MEET-UP: Learn About ST3 Next Wednesday

A good turnout.
A different STB Meetup.

As Martin noted yesterday, ST3 is getting a hearing in Olympia today.  This is an important moment for the future of light rail in the city.  If you don’t like the idea that a lone fish truck can bring the city to its knees, come to an STB meet-up this Wednesday and learn more about the latest plans for regional light rail expansion.

In the coming weeks legislators will determine whether the region gets to consider a mass transit measure in November 2016. As the politics swirl in Olympia and Sound Transit prepares to shape Sound Transit 3, Executive Director of Policy, Environmental and Project Development Ric Ilgenfritz will join our meet-up to talk about the lay of the land. What are the stakes behind Sound Transit’s request for expanded funding authority? How will the agency decide which projects make the cut? Why is $15B better than $11B? Ric and other Sound Transit staff will be on hand to answer your questions.

[updated location]
Where: Rock Bottom Brewery, 1333 5th Avenue (5th & Union)
When: Wednesday, April 1, 5pm – 8pm

Fixing the Mount Baker Mess

Talk to anyone who has spent any time around Mount Baker station about the situation down here and one word crops up a lot, awful. The place is a car sewer. A few years back DPD proposed an improvement that went no where (the bowtie), but now SDOT is taking a look at the problem. Preliminary work on the Accessible Mt. Baker project started late last year, but tomorrow will be the first public meeting where concrete proposals will be put out. Both immediate and long term proposals will be presented. I’ve heard that the long term proposal would be quite transformative for the area. While project manager Michael James couldn’t give many any specific details, his response is extremely encouraging:

It eliminates the MLK/Rainier bottleneck…

  • Eliminating the bottleneck allows:
    • More time and space assigned to people
    • More room for livability features such as wider sidewalks and landscaping
    • Predictable traffic movement
    • Simplified traffic signal operations
  • Distributes traffic to the broader street network

Combined with the work SDOT is doing to Rainier south of Mount Baker station, this is very exciting times for the Rainier Valley. We could be looking at the biggest non-Link infrastructure upgrade in decades, on the street that most would agree is the heart of the Valley.

More details about Thursday’s Open House.

Action Alert: House Hearing on ST3 Tomorrow

House Transportation Chair Judy Clibborn (D-Mercer Island)

Tomorrow in Olympia at 3:30pm, the House Transportation Committee will hold its only public comment session on its portion of the transportation package. The starting point is the basket of bills the Republican-led Senate already passed that comprise the package.

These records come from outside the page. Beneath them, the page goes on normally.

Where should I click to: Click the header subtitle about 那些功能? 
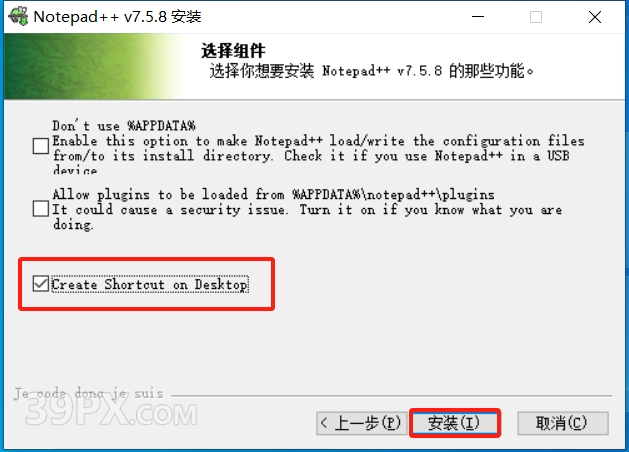pyautogui.click(x=371, y=71)
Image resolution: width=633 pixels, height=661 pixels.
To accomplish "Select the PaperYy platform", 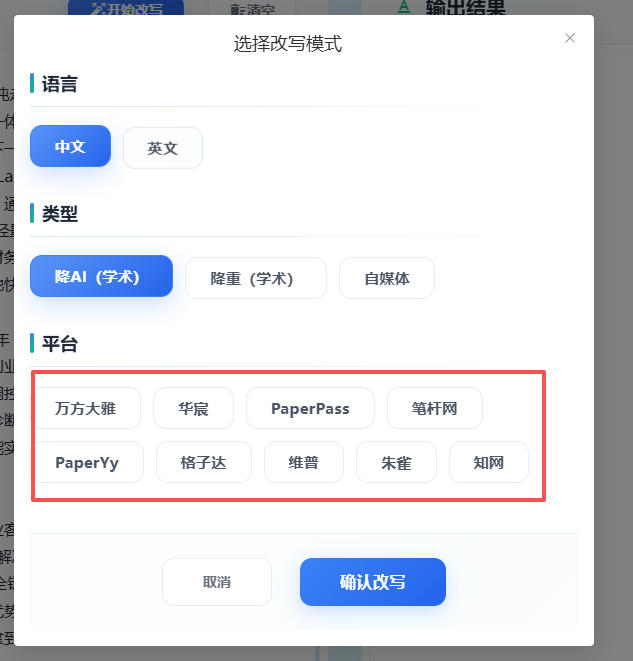I will 87,463.
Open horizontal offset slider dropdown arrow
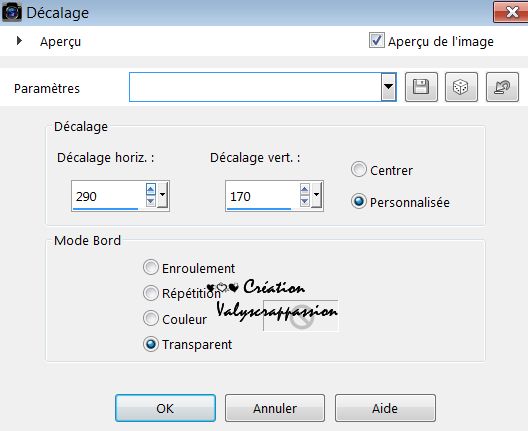528x431 pixels. coord(162,195)
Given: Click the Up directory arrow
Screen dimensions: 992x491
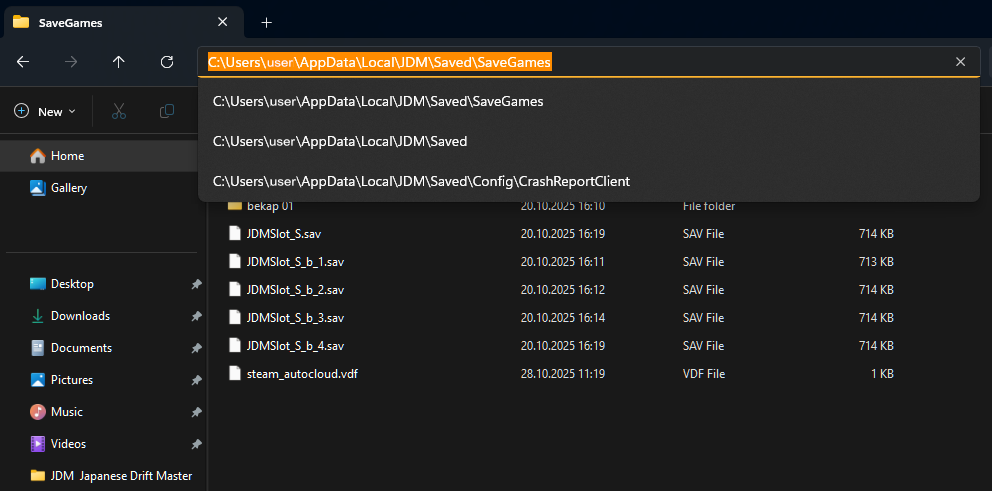Looking at the screenshot, I should tap(119, 62).
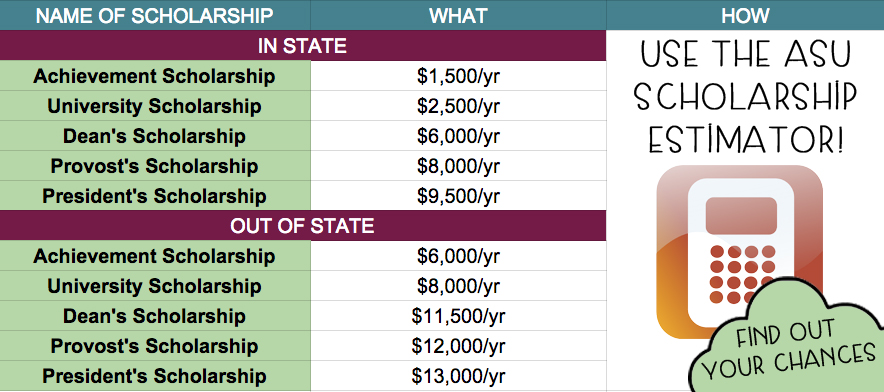
Task: Click the $1,500/yr amount cell
Action: [x=458, y=76]
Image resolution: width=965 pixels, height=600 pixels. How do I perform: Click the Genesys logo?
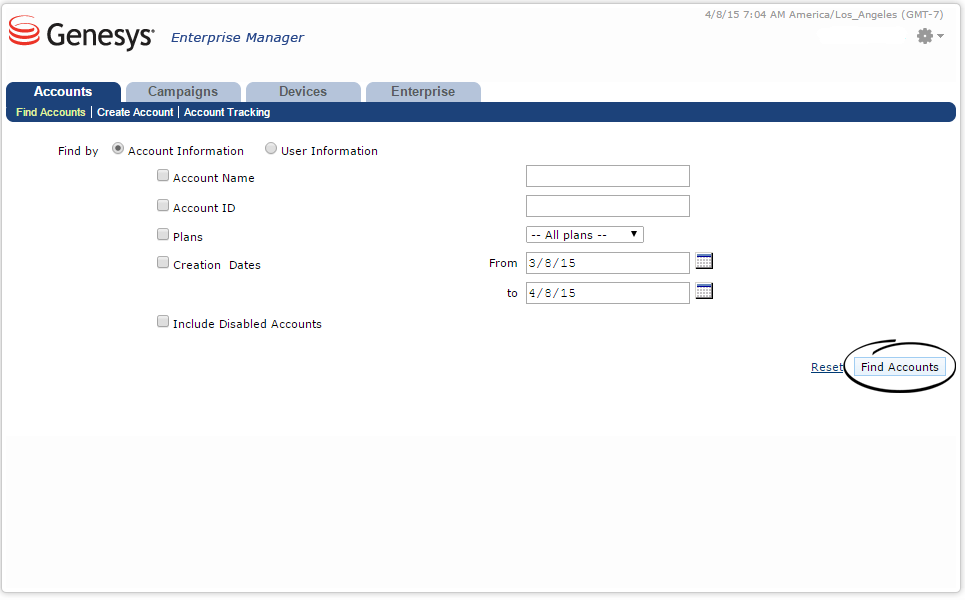[x=82, y=35]
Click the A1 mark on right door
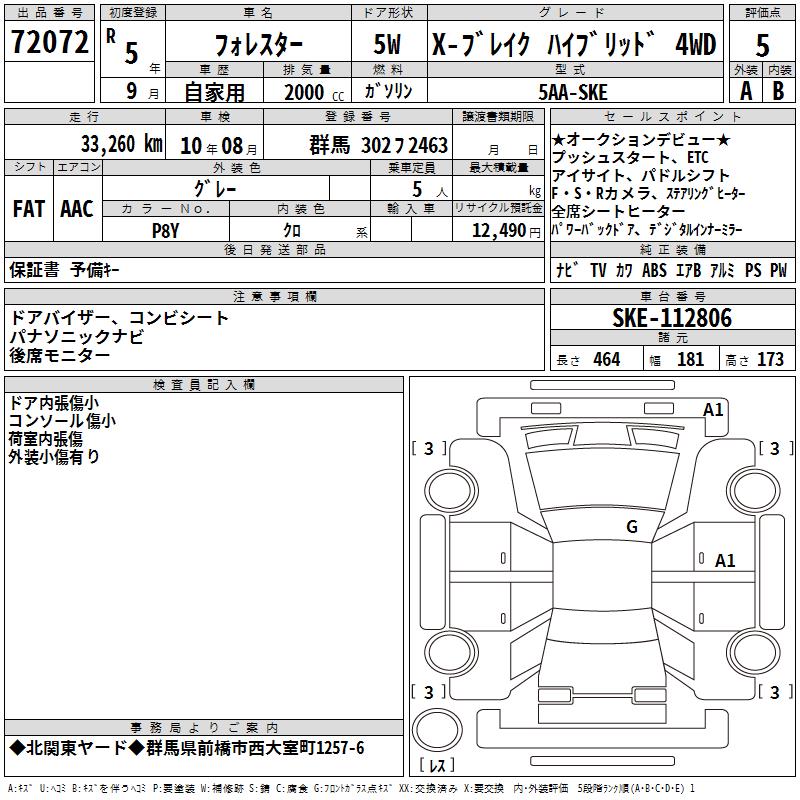This screenshot has width=800, height=800. pyautogui.click(x=724, y=561)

The Committee is pointedly not considering the series of “reform bills,” like the one that would exempt WSDOT projects (read: highways) from sales tax, effectively diverting money from transit, local government, and the general fund to road uses. Instead, it will consider ESSB 5987 and 5988, the revenue (including ST3 authorization) and appropriations bills, respectively.

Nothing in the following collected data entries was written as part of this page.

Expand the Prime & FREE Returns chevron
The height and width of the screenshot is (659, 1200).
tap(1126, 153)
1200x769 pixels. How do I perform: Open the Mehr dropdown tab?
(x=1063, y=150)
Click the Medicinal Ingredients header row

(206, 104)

The Senate package amounts to the rightmost possible outcome for a transportation program. The House might pass its own version and enter conference committee, subject to approval from both houses; or the two leaderships might reach a deal and the House could simply pass it. So either no transportation package will become law, or the new program will lie ideologically somewhere between the Senate and House visions.

That’s why it’s important that the House gather evidence of public support for the progressive elements of the proposed package, especially new funding options for Sound, Community, and Kitsap Transit. In particular, there is a big difference between $11.2 billion of revenue over 15 years, as the Senate authorized, and the $15 billion Sound Transit requested. I did a crude analysis to show how much more $15 billion of taxes can buy. Sound Transit has been very reluctant to attach actual projects to its funding requests, but I did get spokesman Geoff Patrick to state that “Anything less than full authority for $15 billion in new revenue would not allow Sound Transit to meet the objectives of voters for high capacity transit in the Sound Transit District.”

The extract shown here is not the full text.